The Tale of Transformation
In most places we visited on the Falkland Islands, we were the only humans within miles. It gave us a unique opportunity to sit near the penguin colonies, observe the daily lives of these unique creatures, and develop a connection to them. Here, we were the outsiders—guests in the world of natural beauty that, sadly, is disappearing.

The Rockhopper penguins, with their tufts of yellow and orange hair and bright red eyes, were perhaps the most endearing. They were also exceptionally curious. As my husband lay on the ground to photograph them at their level, a small group came closer and closer, tilting their heads to get a better look.

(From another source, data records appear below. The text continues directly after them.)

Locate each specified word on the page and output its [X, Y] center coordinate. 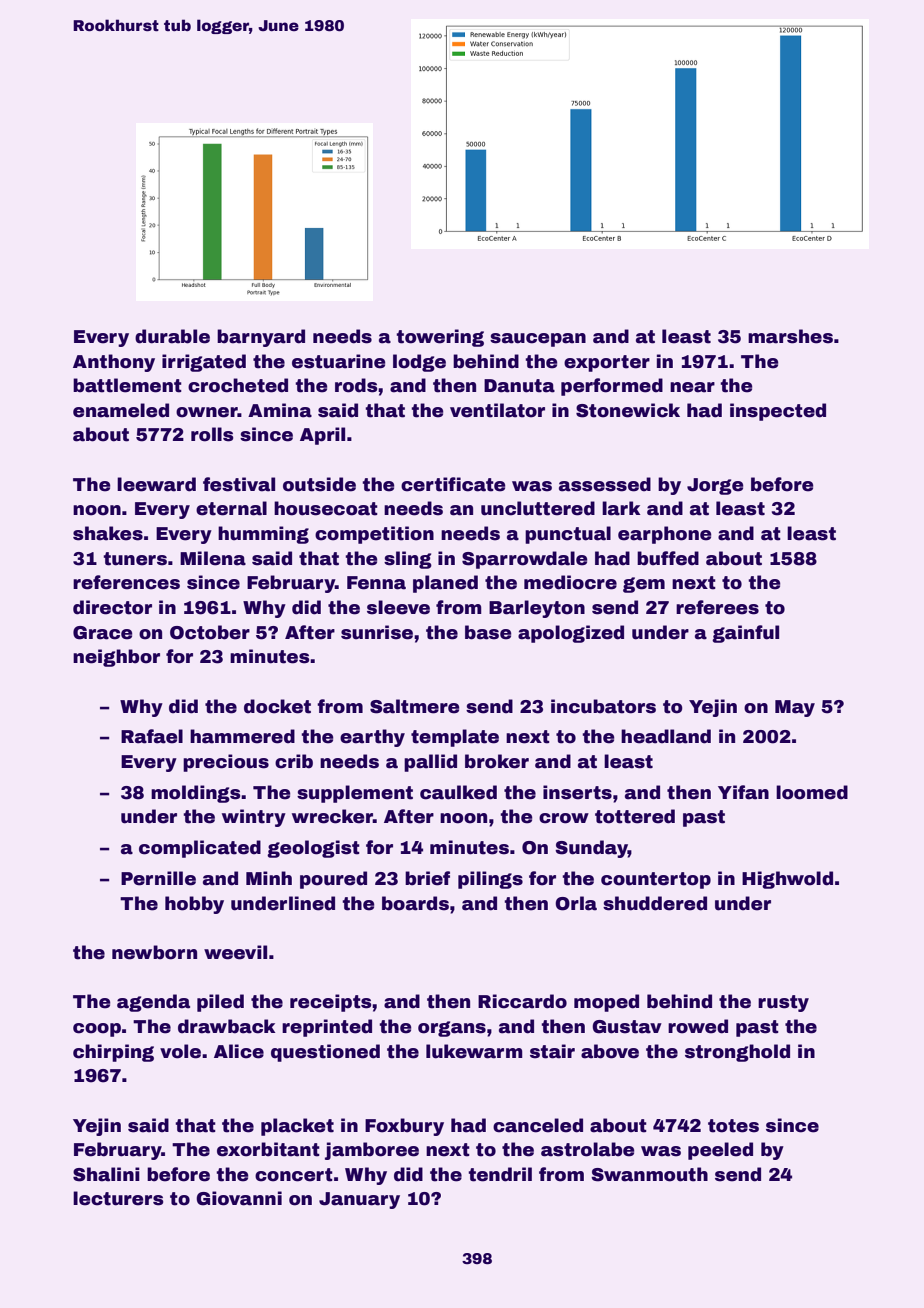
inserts [577, 792]
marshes [790, 336]
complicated [200, 849]
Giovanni [239, 1198]
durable [172, 336]
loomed [812, 792]
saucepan [538, 340]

One even nibbled on the phone with its beak before walking away.

We felt humbled and privileged to be allowed to commune with nature in such an intimate setting. It strengthened our commitment to protect the earth and its wildlife in every possible way.

—Submitted by Diana Russler

Photo by Paul Carroll

Photo by Paul Carroll

Do This Yourself
The remote land of the Falkland Islands—300 miles off the southern coast of Argentina—is still truly wild country, with less than 3,000 residents. It’s a place where intimate encounters with wildlife like this happen all the time. Bird life is especially common here, including the several different species of penguins—from kings to gentoos and magellanics to the endearing rockhoppers this writer experienced. You can see them in a few different places, such as Port Stephens, in West Falkland; the Long Gulch, on Bleaker Island; and the 80-acre Kidney Island—a trip that requires a guide and permit. Watch them stroll along beaches or cling to remote cliffs.

Of course, penguins aren’t the only creatures found here: whales, dolphins, seals, and sea lions are all here, as well as more than 200 species of bird. After a magical day of wildlife-spotting, you can retire to your cozy inn or explore the brightly colored wooden homes of the capital, Stanley.

Getting to the Falkland Islands isn’t super-easy, but it’s very doable: LATAM flies there from Santiago, Chile, and cruise ships run trips there as well.